D'un côté, la viande rouge est vantée pour ses bienfaits ; de l'autre, elle est critiquée pour ses effets néfastes sur la santé. Les scientifiques insistent sur la nécessité d'une consommation prudente. C'est l'occasion idéale d'explorer les avantages et les inconvénients de cet aliment controversé.
Les bienfaits et les risques de la viande rouge
Lorsque consommée avec modération, la viande rouge est riche en protéines, fer, zinc et vitamines B, essentiels à notre organisme. Elle joue également un rôle clé dans la prévention des carences en fer.
Cependant, une surconsommation de ce type de viande est liée à un risque accru de maladies cardiovasculaires, de diabète de type 2 et de certains cancers, notamment colorectal. Les méthodes de cuisson à haute température, comme le grill ou le barbecue, peuvent générer des substances nocives. Ainsi, l'équilibre réside dans une consommation modérée, des méthodes de cuisson saines et le choix de produits de qualité.

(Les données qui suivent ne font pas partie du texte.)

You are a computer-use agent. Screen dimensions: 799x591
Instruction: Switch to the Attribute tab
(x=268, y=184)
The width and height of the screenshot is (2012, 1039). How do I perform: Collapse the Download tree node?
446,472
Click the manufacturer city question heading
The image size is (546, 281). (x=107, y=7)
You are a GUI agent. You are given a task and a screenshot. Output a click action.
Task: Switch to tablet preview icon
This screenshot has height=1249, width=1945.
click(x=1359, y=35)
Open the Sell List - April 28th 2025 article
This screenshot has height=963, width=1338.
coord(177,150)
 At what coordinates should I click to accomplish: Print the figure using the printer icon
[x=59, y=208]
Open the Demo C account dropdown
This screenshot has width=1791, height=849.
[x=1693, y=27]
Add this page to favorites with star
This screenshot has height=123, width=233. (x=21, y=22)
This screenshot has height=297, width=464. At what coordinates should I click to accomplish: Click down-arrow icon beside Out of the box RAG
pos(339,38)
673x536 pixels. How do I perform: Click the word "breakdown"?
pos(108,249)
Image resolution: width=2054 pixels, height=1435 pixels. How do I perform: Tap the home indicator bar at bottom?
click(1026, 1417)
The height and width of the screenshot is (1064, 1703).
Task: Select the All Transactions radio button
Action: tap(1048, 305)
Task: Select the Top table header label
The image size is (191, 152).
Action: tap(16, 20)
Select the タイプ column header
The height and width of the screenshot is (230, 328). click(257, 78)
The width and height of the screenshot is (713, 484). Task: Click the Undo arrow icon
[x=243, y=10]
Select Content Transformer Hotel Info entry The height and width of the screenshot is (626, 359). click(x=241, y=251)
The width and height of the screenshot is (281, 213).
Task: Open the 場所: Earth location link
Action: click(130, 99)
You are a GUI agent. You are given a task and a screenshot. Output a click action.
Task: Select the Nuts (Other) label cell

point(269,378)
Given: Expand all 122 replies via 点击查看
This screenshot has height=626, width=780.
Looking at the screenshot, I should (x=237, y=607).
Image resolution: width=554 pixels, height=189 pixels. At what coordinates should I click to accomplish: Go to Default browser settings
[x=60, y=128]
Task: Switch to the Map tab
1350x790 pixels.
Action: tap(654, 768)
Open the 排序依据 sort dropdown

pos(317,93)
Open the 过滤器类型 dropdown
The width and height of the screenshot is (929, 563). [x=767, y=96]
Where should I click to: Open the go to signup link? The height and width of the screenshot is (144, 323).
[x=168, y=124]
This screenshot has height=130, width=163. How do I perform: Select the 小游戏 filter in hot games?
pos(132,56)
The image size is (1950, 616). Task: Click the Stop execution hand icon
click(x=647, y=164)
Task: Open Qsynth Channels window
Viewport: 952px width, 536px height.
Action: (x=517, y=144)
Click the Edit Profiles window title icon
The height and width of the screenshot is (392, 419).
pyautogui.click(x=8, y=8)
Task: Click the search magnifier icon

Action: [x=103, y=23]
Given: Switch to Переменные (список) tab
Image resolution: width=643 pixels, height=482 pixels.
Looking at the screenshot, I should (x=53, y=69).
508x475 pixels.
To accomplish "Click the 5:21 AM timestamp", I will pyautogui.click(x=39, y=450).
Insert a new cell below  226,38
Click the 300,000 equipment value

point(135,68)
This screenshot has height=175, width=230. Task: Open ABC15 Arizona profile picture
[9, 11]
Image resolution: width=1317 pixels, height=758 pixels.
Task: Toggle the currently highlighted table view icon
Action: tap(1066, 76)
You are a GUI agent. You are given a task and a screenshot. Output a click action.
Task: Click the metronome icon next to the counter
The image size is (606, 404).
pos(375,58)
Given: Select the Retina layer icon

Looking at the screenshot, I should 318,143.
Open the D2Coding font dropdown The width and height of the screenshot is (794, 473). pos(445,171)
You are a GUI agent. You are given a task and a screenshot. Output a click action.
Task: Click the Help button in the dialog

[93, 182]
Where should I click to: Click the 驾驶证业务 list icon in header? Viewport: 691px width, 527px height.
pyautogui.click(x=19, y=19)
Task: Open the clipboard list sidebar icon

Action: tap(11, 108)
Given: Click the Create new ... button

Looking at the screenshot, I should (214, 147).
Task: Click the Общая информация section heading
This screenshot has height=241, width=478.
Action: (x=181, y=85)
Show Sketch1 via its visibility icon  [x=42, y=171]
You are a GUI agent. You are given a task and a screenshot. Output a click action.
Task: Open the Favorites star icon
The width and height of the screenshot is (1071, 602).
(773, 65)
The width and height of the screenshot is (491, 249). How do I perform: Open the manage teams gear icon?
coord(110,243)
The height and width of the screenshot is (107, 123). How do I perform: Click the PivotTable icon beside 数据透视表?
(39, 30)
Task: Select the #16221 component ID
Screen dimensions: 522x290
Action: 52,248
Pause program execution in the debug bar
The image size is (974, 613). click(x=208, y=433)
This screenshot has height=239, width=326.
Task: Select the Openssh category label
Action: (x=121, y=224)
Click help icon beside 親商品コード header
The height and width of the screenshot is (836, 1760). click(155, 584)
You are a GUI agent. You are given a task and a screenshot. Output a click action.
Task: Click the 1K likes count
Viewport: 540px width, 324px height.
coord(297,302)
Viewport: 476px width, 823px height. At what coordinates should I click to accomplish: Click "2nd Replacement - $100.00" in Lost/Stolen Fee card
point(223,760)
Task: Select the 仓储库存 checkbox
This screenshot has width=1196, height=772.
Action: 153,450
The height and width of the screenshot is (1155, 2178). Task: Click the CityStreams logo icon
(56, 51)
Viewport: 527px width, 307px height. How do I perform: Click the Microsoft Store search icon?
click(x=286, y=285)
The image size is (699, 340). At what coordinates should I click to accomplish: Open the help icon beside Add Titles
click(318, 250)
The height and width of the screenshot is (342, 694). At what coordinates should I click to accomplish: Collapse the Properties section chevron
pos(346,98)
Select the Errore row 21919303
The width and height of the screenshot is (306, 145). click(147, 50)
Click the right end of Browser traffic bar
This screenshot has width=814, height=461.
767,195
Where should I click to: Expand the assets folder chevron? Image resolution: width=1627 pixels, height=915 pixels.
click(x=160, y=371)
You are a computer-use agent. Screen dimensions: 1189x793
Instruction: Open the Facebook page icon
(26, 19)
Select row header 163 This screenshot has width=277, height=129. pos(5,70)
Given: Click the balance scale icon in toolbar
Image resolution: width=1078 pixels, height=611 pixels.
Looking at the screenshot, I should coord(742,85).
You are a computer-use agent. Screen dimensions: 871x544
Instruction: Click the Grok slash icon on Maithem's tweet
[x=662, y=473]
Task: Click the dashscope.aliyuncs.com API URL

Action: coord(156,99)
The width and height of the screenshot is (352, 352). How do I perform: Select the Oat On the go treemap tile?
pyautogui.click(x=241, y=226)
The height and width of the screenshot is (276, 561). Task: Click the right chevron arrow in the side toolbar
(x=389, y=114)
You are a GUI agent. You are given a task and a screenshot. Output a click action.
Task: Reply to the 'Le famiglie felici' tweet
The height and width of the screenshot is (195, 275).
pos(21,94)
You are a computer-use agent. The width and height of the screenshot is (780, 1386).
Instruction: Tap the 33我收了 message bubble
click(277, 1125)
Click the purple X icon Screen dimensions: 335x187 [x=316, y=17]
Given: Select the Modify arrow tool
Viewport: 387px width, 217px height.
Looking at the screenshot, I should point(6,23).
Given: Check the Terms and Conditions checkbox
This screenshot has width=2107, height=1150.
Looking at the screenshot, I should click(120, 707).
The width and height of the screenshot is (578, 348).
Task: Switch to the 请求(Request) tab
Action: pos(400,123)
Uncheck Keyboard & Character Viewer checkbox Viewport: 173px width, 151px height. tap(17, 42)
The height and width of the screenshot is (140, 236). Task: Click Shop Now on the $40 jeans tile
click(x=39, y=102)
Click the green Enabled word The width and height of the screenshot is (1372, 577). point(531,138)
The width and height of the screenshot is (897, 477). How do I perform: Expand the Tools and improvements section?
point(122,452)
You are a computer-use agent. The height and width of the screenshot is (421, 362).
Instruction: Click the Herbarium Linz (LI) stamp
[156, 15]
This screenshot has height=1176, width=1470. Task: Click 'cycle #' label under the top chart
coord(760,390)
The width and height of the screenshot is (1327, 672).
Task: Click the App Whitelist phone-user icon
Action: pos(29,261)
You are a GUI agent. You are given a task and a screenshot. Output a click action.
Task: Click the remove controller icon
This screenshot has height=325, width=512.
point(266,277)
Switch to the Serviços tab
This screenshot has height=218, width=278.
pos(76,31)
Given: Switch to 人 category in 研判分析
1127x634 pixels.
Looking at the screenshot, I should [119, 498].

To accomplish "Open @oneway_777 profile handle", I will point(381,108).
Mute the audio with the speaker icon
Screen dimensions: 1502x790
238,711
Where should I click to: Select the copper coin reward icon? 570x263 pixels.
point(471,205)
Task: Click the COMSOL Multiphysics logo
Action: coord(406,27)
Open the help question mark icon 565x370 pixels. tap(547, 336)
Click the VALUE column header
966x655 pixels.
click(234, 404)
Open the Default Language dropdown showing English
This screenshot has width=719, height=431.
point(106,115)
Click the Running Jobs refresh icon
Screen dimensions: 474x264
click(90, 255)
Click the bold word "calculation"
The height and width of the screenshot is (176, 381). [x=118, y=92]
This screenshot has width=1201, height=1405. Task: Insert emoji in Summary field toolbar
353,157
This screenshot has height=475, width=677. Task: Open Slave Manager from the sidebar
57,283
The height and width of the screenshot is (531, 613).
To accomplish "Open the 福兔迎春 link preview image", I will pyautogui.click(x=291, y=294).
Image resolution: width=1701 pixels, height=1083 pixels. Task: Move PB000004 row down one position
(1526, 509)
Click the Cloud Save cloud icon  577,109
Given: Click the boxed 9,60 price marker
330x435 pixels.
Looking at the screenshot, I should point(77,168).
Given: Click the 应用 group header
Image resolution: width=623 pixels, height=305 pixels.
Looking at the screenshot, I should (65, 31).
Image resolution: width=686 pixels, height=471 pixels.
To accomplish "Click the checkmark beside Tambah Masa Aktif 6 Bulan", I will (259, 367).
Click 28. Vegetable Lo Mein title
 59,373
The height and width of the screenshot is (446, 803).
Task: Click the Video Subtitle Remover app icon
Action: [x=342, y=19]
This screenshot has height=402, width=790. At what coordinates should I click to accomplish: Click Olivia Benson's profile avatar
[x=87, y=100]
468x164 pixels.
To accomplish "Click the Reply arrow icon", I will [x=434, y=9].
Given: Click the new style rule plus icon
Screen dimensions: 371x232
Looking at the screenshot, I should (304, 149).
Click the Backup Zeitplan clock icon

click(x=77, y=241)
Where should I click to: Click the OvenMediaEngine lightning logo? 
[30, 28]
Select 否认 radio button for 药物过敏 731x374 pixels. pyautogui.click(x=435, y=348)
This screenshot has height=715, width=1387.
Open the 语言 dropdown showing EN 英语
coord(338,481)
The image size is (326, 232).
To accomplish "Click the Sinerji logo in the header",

Limitation à 500 g par semaine
Les recommandations des autorités de santé, incluant l'Anses, Santé publique France et l'Assurance Maladie, spécifient que la consommation de viandes rouges (bœuf, mouton, agneau, porc, sanglier et abats) ne doit pas excéder 500 g par semaine. Il est judicieux de privilégier des sources de protéines plus maigres, comme le poulet, la dinde et le poisson. Les préparations panées ou frites, quant à elles, sont à éviter en raison de leur forte teneur en matières grasses.
Les œufs se présentent également comme une alternative intéressante. Selon l'Assurance Maladie, “Un œuf équivaut à 50 g de viande ou de poisson”. Les protéines végétales, présentes dans les légumineuses, les céréales complètes et le tofu, constituent aussi des options saines à considérer.